The impact of long COVID – and its sometimes-disabling symptoms that can persist for more than a year — has worsened health care’s already severe workforce shortage.
Hospitals have turned to training programs, traveling nurses, and emergency room staffing services. While the shortage of clinical workers continues, support workers are also in short supply, with no end in sight.
“Our clinical staff is the front line, but behind them, several layers of people do jobs that allow them to do their jobs,” says Joanne Conroy, MD, president of Dartmouth-Hitchcock Medical Center, a 400-bed hospital in New Hampshire. “Lab and radiology and support people and IT and facilities and housekeeping … the list goes on and on.”
Long COVID is contributing to the U.S. labor shortage overall, according to research.

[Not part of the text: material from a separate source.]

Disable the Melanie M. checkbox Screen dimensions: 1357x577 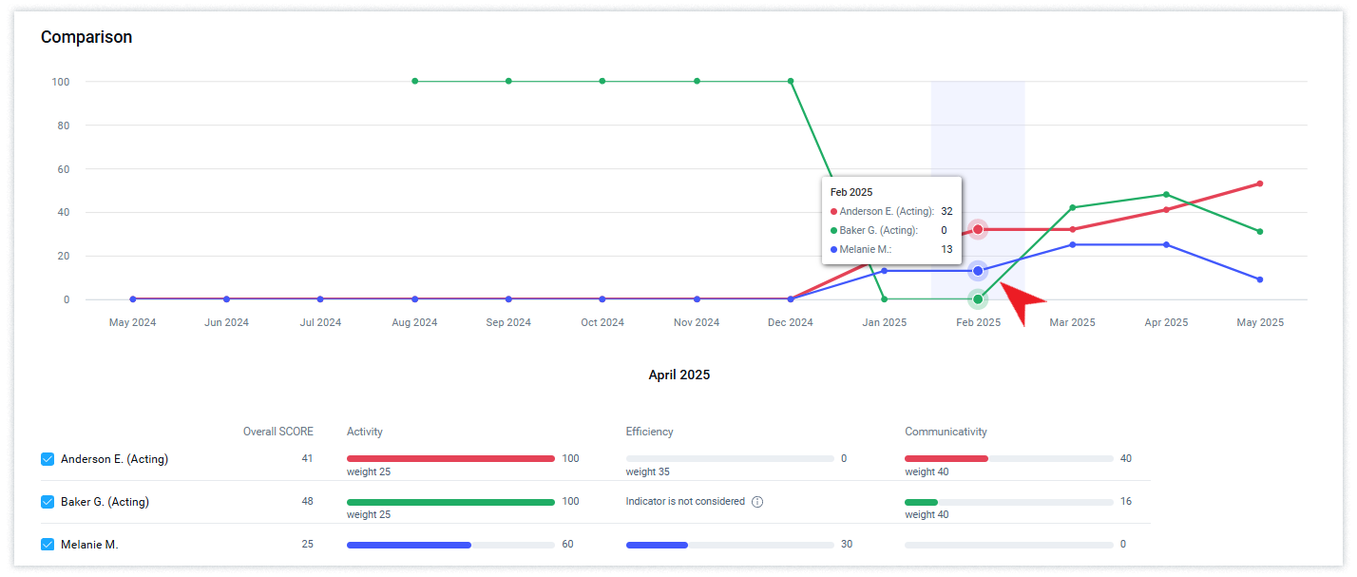[x=48, y=545]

But with no test for the condition and a wide range of symptoms and severity – and with some workers attributing their symptoms to something else — it’s difficult to get a clear picture of the impacts on the health care system.
Emerging research suggests long COVID is hitting the health care system particularly hard.
The system has lost 20% of its workforce over the course of the pandemic, with hospital understaffing at hospitals resulting in burnout and fatigue among frontline medical professionals, according to the U.S. Bureau of Labor Statistics.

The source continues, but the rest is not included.